WHAT TO PRODUCE: The records below must be copied out completely and exactly.
____ DATA EXTRACTS
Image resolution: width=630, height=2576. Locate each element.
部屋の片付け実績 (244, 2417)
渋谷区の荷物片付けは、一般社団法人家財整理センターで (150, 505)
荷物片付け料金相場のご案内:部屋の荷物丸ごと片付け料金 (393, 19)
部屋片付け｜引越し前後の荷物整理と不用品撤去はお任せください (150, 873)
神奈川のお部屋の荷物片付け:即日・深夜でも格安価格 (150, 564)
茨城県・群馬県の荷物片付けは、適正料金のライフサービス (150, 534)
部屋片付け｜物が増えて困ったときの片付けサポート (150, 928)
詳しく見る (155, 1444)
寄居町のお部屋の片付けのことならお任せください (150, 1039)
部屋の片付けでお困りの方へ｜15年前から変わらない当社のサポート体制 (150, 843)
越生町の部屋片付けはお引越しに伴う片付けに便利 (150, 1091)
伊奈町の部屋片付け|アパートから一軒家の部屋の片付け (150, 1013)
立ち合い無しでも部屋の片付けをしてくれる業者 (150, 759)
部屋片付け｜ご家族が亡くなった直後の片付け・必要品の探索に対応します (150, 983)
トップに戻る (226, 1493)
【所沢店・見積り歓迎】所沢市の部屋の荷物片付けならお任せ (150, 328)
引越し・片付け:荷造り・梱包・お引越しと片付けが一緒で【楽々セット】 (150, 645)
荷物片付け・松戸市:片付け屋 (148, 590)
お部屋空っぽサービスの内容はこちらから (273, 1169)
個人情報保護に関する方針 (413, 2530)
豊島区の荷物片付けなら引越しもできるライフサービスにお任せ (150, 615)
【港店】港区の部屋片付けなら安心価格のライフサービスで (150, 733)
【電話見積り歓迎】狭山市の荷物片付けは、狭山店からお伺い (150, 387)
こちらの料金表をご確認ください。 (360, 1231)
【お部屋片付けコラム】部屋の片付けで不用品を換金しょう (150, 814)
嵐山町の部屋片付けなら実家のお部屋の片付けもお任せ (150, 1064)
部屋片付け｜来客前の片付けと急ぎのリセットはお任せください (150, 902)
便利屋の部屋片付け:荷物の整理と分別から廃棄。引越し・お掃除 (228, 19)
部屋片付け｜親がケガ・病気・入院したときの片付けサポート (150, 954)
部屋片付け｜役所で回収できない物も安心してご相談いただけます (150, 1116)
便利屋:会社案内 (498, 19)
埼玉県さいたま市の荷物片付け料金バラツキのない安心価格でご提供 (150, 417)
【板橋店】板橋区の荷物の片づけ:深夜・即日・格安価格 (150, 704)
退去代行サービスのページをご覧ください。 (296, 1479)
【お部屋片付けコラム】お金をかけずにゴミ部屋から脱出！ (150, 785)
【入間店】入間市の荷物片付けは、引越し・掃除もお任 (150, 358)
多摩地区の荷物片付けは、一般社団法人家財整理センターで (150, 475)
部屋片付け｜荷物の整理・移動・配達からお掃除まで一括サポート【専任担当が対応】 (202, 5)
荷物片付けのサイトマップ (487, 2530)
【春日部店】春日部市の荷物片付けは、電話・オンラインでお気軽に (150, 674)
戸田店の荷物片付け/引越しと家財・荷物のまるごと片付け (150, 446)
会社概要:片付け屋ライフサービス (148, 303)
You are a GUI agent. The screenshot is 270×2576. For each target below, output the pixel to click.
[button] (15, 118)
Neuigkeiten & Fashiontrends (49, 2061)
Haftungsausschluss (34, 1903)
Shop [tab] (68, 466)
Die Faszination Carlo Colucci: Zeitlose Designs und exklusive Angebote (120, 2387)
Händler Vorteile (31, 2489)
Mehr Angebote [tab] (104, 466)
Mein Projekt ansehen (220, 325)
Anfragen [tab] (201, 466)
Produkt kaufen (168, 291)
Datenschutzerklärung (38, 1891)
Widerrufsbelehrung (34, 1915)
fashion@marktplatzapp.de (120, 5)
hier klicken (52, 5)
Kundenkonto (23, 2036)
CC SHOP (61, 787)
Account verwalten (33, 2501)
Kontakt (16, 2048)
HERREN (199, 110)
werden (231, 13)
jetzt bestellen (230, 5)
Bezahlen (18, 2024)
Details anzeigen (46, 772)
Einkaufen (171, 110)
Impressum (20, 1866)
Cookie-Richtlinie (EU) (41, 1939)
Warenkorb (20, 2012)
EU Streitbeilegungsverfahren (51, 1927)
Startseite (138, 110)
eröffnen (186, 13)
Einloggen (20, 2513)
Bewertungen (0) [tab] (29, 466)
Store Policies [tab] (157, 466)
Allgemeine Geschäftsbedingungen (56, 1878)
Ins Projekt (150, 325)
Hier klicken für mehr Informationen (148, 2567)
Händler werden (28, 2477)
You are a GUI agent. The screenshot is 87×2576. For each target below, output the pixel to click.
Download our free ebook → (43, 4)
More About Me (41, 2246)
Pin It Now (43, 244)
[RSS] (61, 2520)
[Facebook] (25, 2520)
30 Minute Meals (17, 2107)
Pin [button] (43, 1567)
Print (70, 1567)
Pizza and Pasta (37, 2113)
________
EXERCISE RESPONSE:
Image resolution: width=630, height=2576. Locate each element.
部屋の片付け実績 (244, 2417)
渋谷区の荷物片付けは、一般社団法人家財整理センターで (150, 505)
荷物片付け料金相場のご案内:部屋の荷物丸ごと片付け料金 (393, 19)
部屋片付け｜引越し前後の荷物整理と不用品撤去はお任せください (150, 873)
神奈川のお部屋の荷物片付け:即日・深夜でも格安価格 (150, 564)
茨城県・群馬県の荷物片付けは、適正料金のライフサービス (150, 534)
部屋片付け｜物が増えて困ったときの片付けサポート (150, 928)
詳しく見る (155, 1444)
寄居町のお部屋の片付けのことならお任せください (150, 1039)
部屋の片付けでお困りの方へ｜15年前から変わらない当社のサポート体制 (150, 843)
越生町の部屋片付けはお引越しに伴う片付けに便利 (150, 1091)
伊奈町の部屋片付け|アパートから一軒家の部屋の片付け (150, 1013)
立ち合い無しでも部屋の片付けをしてくれる業者 (150, 759)
部屋片付け｜ご家族が亡くなった直後の片付け・必要品の探索に対応します (150, 983)
トップに戻る (226, 1493)
【所沢店・見積り歓迎】所沢市の部屋の荷物片付けならお任せ (150, 328)
引越し・片付け:荷造り・梱包・お引越しと片付けが一緒で【楽々セット】 (150, 645)
荷物片付け・松戸市:片付け屋 (148, 590)
お部屋空っぽサービスの内容はこちらから (273, 1169)
個人情報保護に関する方針 (413, 2530)
豊島区の荷物片付けなら引越しもできるライフサービスにお任せ (150, 615)
【港店】港区の部屋片付けなら安心価格のライフサービスで (150, 733)
【電話見積り歓迎】狭山市の荷物片付けは、狭山店からお伺い (150, 387)
こちらの料金表をご確認ください。 (360, 1231)
【お部屋片付けコラム】部屋の片付けで不用品を換金しょう (150, 814)
嵐山町の部屋片付けなら実家のお部屋の片付けもお任せ (150, 1064)
部屋片付け｜来客前の片付けと急ぎのリセットはお任せください (150, 902)
便利屋の部屋片付け:荷物の整理と分別から廃棄。引越し・お掃除 (228, 19)
部屋片付け｜親がケガ・病気・入院したときの片付けサポート (150, 954)
部屋片付け｜役所で回収できない物も安心してご相談いただけます (150, 1116)
便利屋:会社案内 (498, 19)
埼玉県さいたま市の荷物片付け料金バラツキのない安心価格でご提供 (150, 417)
【板橋店】板橋区の荷物の片づけ:深夜・即日・格安価格 (150, 704)
退去代行サービスのページをご覧ください。 (296, 1479)
【お部屋片付けコラム】お金をかけずにゴミ部屋から脱出！ (150, 785)
【入間店】入間市の荷物片付けは、引越し・掃除もお任 (150, 358)
多摩地区の荷物片付けは、一般社団法人家財整理センターで (150, 475)
部屋片付け｜荷物の整理・移動・配達からお掃除まで一括サポート【専任担当が対応】 (202, 5)
荷物片付けのサイトマップ (487, 2530)
【春日部店】春日部市の荷物片付けは、電話・オンラインでお気軽に (150, 674)
戸田店の荷物片付け/引越しと家財・荷物のまるごと片付け (150, 446)
会社概要:片付け屋ライフサービス (148, 303)
You are a GUI agent. The screenshot is 270×2576. For each target below, output the pixel to click.
[button] (15, 118)
Neuigkeiten & Fashiontrends (49, 2061)
Haftungsausschluss (34, 1903)
Shop [tab] (68, 466)
Die Faszination Carlo Colucci: Zeitlose Designs und exklusive Angebote (120, 2387)
Händler Vorteile (31, 2489)
Mehr Angebote [tab] (104, 466)
Mein Projekt ansehen (220, 325)
Anfragen [tab] (201, 466)
Produkt kaufen (168, 291)
Datenschutzerklärung (38, 1891)
Widerrufsbelehrung (34, 1915)
fashion@marktplatzapp.de (120, 5)
hier klicken (52, 5)
Kundenkonto (23, 2036)
CC SHOP (61, 787)
Account verwalten (33, 2501)
Kontakt (16, 2048)
HERREN (199, 110)
werden (231, 13)
jetzt bestellen (230, 5)
Bezahlen (18, 2024)
Details anzeigen (46, 772)
Einkaufen (171, 110)
Impressum (20, 1866)
Cookie-Richtlinie (EU) (41, 1939)
Warenkorb (20, 2012)
EU Streitbeilegungsverfahren (51, 1927)
Startseite (138, 110)
eröffnen (186, 13)
Einloggen (20, 2513)
Bewertungen (0) [tab] (29, 466)
Store Policies [tab] (157, 466)
Allgemeine Geschäftsbedingungen (56, 1878)
Ins Projekt (150, 325)
Hier klicken für mehr Informationen (148, 2567)
Händler werden (28, 2477)
You are a GUI agent. The screenshot is 87×2576. For each target below, output the pixel to click.
Download our free ebook → (43, 4)
More About Me (41, 2246)
Pin It Now (43, 244)
[RSS] (61, 2520)
[Facebook] (25, 2520)
30 Minute Meals (17, 2107)
Pin [button] (43, 1567)
Print (70, 1567)
Pizza and Pasta (37, 2113)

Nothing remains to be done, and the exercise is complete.